SECTION 3.2 Procedure for Issuance of Letters of Credit. The US Borrower may from time to time request that the Issuing Lender issue a Letter of Credit by delivering to the Issuing Lender at the Administrative Agent’s Office a Letter of Credit Application therefor, completed to the reasonable satisfaction of the Issuing Lender, and such other certificates, documents and other papers and information as the Issuing Lender may reasonably request. Upon receipt of any Letter of Credit Application, the Issuing Lender shall process such Letter of Credit Application and the certificates, documents and other papers and information delivered to it in connection therewith in accordance with its customary procedures and shall, subject to Section 3.1 and Article VI, promptly issue the Letter of Credit requested thereby (but in no event shall the Issuing Lender be required to issue any Letter of Credit earlier than three (3) Business Days after its receipt of the Letter of Credit Application therefor and all such other certificates, documents and other papers and information relating thereto) by issuing the original of such Letter of Credit to the beneficiary thereof or as otherwise may be agreed by the Issuing Lender and the US Borrower. The Issuing Lender shall promptly furnish to the US Borrower a copy of such Letter of Credit and promptly notify each Revolving Credit Lender of the issuance and upon request by any Revolving Credit Lender, furnish to such Revolving Credit Lender a copy of such Letter of Credit and the amount of such Revolving Credit Lender’s participation therein.
SECTION 3.3 Commissions and Other Charges.
(a) Letter of Credit Commissions. Subject to Section 5.15(a)(iii)(B), the US Borrower shall pay to the Administrative Agent, for the account of the Issuing Lender and the L/C Participants, a letter of credit commission in Dollars with respect to each Letter of Credit in the amount equal to the daily Dollar Amount available to be drawn under such Letter of Credit times the Applicable Rate with respect to Revolving Credit Loans that are LIBOR Rate Loans (determined on a per annum basis). Such commission shall be payable quarterly in arrears on the last Business Day of each calendar quarter, on the Revolving Credit Maturity Date and thereafter on demand of the Administrative Agent. The Administrative Agent shall, promptly following its receipt thereof, distribute to the Issuing Lender and the L/C Participants all commissions received pursuant to this Section 3.3 in accordance with their respective Revolving Credit Commitment Percentages.
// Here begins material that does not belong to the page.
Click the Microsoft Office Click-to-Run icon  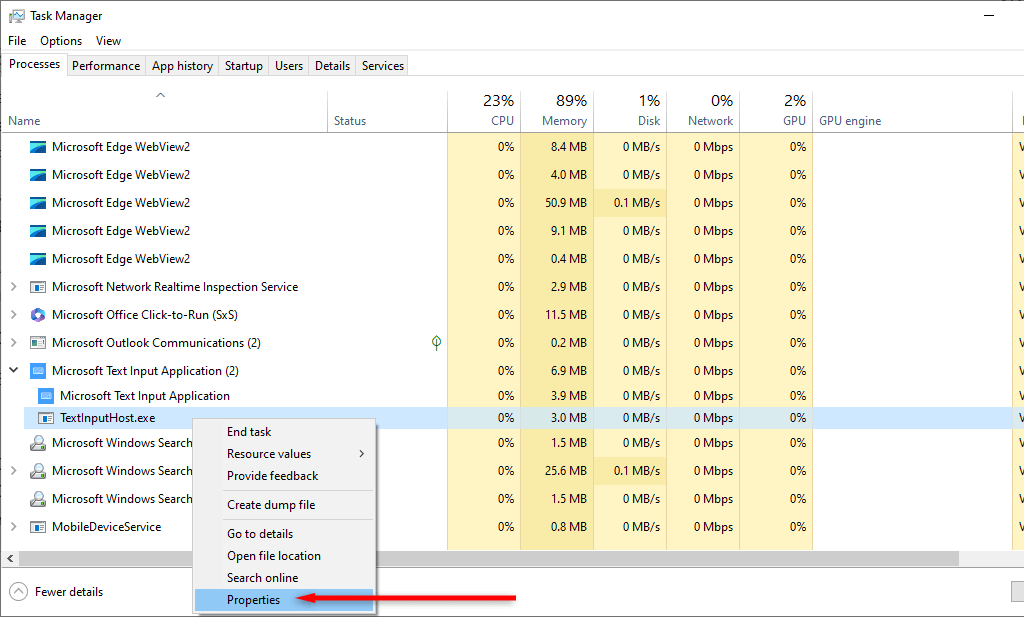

(b) Issuance Fee. In addition to the foregoing commission, the US Borrower shall pay to the Administrative Agent, for the account of the Issuing Lender, an issuance fee in Dollars with respect to the Dollar Amount of each Letter of Credit as set forth in the Fee Letter. Such issuance fee shall be payable quarterly in arrears on the last Business Day of each calendar quarter commencing with the first such date to occur after the issuance of such Letter of Credit, on the Revolving Credit Maturity Date and thereafter on demand of the Administrative Agent.
(c) Other Costs. In addition to the foregoing fees and commissions, the US Borrower shall pay or reimburse the Issuing Lender for such normal and customary fees and expenses as are incurred or charged by the Issuing Lender in issuing, effecting payment under, amending or otherwise administering any Letter of Credit.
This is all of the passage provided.